This test of work was accomplished on food of the nitrogen value of less than 7 grams daily, whereas the text-books declare that from 16 to 25 grams of nitrogen are necessary to human existence. The heat value of the food consumed during the test, and which was like in amount to what had been habitually taken by the author for about five years previously (less than 1600 large Calories), was only half the amount set down by the majority of the presently-accepted authorities as necessary to run the body of a man of the author's weight and activity. The heat-economy-showing was verified a week or two later in a 32-hour calorimeter measurement in the apparatus of Professors Atwater and Benedict at Middletown, Conn.
Evidence of even more significant value has accumulated outside the field of the author's own experiments and tests. After more than a year of careful trial among some thousands of patients and among some hundreds of earnest employees, Dr. James H. Kellogg, of the great Battle Creek Sanitarium, has adopted the suggestions contained in this book as the first requirement of the treatment at the Sanitarium. In like manner, Dr. Edward Hooker Dewey, the sturdy advocate of dietary-economy for the past thirty years, author of the "No-Breakfast" regimen, and various books upon the subject of auto-nutrition and dietary-rest, bent his attention upon the effect of thorough buccal digestion prescribed after a period of rest from outside feeding, and here follows his appreciation as extracted from personal letters.

▸ Instructions:
1. According to the passage on dietary economy, where was the 32-hour calorimeter measurement carried out?
2. List every person named in the passage on dietary economy.

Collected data
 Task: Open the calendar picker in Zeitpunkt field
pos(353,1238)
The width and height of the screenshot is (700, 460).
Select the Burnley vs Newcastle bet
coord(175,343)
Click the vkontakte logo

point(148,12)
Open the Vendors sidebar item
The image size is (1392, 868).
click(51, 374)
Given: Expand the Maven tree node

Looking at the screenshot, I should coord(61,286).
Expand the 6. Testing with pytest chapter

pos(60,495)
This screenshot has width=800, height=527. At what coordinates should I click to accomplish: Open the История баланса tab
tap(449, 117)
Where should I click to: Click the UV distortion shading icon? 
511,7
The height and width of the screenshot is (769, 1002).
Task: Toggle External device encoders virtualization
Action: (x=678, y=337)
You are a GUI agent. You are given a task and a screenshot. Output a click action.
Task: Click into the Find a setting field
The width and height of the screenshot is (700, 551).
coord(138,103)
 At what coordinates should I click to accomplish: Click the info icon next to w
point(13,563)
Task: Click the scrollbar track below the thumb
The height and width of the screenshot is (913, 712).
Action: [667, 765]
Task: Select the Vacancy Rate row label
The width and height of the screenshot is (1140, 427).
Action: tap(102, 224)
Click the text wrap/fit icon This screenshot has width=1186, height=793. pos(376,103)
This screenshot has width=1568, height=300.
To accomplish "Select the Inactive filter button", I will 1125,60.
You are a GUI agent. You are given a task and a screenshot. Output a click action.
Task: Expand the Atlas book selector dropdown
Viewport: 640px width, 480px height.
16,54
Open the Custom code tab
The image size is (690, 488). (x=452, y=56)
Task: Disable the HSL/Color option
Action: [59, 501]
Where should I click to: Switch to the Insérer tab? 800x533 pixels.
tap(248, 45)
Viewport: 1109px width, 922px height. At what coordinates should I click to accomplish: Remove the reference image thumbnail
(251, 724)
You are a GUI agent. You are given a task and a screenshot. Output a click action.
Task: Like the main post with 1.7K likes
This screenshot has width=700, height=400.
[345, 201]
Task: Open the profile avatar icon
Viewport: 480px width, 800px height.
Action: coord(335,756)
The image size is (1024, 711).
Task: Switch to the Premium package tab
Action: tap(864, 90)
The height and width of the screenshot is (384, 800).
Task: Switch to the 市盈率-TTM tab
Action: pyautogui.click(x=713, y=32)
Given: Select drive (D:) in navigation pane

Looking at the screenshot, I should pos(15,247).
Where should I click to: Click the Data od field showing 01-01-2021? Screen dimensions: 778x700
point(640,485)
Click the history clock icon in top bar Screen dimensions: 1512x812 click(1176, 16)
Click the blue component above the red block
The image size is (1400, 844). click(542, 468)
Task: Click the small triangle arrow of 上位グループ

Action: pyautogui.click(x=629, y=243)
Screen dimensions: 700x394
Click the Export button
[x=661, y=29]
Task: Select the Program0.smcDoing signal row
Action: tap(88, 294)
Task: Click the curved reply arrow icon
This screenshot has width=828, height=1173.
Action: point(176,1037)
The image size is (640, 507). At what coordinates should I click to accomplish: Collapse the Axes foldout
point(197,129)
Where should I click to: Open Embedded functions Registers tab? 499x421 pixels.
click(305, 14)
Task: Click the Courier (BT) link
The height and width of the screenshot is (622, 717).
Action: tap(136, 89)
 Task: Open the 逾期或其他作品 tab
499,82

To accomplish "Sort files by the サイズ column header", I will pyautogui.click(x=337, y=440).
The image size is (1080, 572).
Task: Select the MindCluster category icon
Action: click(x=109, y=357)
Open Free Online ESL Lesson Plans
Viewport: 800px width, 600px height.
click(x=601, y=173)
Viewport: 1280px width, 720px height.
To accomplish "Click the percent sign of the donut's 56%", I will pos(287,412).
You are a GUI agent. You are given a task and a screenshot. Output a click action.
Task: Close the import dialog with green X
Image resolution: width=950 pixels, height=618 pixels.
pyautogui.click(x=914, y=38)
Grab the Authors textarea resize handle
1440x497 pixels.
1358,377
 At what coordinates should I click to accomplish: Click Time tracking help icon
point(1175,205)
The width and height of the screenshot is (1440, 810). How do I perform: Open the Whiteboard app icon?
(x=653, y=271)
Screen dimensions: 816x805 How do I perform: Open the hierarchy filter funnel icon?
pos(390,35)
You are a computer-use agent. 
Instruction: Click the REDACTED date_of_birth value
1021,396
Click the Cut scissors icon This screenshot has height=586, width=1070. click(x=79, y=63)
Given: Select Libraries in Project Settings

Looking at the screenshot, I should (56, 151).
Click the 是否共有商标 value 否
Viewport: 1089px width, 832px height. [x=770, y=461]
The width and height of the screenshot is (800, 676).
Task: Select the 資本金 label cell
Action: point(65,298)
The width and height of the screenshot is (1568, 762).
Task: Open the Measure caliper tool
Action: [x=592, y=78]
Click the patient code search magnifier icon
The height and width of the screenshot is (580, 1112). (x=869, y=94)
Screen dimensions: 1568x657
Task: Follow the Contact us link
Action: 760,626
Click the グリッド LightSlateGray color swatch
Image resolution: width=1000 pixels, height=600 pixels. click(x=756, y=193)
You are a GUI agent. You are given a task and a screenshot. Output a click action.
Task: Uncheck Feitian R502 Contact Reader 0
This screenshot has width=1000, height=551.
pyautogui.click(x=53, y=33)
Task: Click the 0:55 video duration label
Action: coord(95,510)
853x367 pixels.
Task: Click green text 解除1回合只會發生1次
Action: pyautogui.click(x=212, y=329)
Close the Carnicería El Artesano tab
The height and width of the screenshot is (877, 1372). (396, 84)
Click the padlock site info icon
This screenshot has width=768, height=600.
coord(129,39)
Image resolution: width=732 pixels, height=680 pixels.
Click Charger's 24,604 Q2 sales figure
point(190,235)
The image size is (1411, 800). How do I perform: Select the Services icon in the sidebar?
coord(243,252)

▸ Solutions by task:
1. In the apparatus of Professors Atwater and Benedict at Middletown, Conn.

2. Professor Atwater, Professor Benedict, Dr. James H. Kellogg, Dr. Edward Hooker Dewey